— Begin Records shown —

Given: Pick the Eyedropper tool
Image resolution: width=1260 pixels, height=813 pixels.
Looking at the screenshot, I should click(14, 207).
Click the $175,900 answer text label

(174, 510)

— End Records shown —

→ **What needs to be done**
Please pull out every one of the lines above and reproduce each one word for word, in the order shown.

→ **Written solution**
Given: Pick the Eyedropper tool
Image resolution: width=1260 pixels, height=813 pixels.
Looking at the screenshot, I should click(14, 207).
Click the $175,900 answer text label

(174, 510)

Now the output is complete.